I had established the habit of spending time in intense interaction with the children. When we came into the house, adult conversations were interrupted by our children bouncing up and down, shouting, “Daddy! Daddy!” Dropping legal issues immediately, I got down on the floor, entering into their play, with dolls, with building blocks, and simply with imagination. I had the ability to leave the intensity of law work behind instantly and enter into the mind and games of small children.

The double life I led saved me from some of the excesses of the law world. Being a father to small children gave me the experience of unconditional love and a deeper sense of connection to other 35beings than I had ever felt before. It also gave me exposure to the frustration that comes from dealing with irrational beings who are unresponsive to reason.

I did not think about cultivating wisdom at this time. The word wisdom was hardly in my vocabulary. But as I look back, I can see that I was beginning to practice wisdom, instinctively and without a plan, as I found that my family life was calling me into a life of balance, building the resources of the heart as well as the head. It helped blunt my lawyers’ tendency to self-importance and to see the world as fitting neatly into logical frameworks. The time I spent with my children taught me a lesson in the limited effectiveness of logic and rules. I had certainly not planned on having my first child when I was twenty-one years old, but this proved in many ways to be a fortunate accident.

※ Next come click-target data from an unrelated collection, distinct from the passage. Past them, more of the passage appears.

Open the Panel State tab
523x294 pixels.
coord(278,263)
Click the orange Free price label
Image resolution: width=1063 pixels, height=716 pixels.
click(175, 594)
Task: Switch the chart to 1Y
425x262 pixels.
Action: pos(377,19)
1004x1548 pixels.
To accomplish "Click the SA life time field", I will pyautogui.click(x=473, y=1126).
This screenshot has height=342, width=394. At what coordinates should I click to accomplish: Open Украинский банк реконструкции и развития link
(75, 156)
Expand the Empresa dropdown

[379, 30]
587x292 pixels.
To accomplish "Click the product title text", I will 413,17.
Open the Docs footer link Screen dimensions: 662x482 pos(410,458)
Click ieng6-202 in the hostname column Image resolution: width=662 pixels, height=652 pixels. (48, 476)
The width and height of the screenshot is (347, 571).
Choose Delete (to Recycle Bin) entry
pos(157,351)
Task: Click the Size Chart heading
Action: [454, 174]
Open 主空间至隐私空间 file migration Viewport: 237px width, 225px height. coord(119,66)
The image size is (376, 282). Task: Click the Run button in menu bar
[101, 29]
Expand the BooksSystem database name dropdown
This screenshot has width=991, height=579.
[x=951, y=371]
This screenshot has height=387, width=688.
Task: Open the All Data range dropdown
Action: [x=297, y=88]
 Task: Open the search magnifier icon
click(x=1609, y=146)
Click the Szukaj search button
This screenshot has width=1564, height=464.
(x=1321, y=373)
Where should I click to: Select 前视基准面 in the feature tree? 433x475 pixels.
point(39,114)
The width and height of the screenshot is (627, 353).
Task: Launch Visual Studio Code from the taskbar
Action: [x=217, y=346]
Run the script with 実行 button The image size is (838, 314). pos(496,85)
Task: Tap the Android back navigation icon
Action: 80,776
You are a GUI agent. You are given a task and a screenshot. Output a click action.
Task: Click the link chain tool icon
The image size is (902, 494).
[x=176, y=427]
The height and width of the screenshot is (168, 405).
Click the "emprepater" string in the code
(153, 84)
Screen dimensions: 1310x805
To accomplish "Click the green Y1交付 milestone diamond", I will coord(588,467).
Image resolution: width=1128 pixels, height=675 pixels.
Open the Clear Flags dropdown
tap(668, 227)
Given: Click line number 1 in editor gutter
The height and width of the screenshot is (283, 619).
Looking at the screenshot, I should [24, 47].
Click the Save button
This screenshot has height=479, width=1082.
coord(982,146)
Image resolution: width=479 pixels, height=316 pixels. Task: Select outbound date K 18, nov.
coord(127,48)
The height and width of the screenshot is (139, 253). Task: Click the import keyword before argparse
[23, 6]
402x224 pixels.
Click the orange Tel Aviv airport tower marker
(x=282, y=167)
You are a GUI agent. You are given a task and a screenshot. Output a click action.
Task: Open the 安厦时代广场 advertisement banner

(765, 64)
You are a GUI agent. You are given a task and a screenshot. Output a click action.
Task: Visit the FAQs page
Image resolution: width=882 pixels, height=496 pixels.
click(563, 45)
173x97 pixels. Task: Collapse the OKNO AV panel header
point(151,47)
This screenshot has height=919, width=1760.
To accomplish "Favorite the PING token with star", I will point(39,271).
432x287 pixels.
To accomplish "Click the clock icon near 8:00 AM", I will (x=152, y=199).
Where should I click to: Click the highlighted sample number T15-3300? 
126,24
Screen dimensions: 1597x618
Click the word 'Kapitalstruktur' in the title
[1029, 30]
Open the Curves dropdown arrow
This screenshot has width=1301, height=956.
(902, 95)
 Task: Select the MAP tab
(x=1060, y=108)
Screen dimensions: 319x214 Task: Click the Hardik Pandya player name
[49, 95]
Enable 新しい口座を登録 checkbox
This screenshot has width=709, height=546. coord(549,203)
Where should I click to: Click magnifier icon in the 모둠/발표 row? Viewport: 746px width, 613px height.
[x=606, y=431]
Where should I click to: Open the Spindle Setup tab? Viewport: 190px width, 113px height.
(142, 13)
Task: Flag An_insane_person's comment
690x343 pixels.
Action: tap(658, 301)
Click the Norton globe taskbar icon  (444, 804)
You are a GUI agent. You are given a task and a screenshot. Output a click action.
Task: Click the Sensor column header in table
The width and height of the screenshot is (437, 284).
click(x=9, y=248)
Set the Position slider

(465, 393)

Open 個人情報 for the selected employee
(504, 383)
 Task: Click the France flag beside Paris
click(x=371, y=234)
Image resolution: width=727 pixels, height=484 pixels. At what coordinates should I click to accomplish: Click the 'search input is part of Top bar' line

We began as an Eisenhower-era marriage, with a sharp division of responsibility and traditional gender roles—Susan’s life focused in the home, mine outside. We had limited emotional resources to help us negotiate our differences and make peace after angry confrontations. Still, we improvised together and taught ourselves how to be adults, parents, and a married couple. Susan brought greater psychological sophistication into the marriage as she completed a master’s degree in social work and became a psychotherapist. She helped me to constrain my lawyer’s mindset, which would sometimes leech into domestic conversation, bringing rules of evidence and relevance invented for the courtroom into the bedroom.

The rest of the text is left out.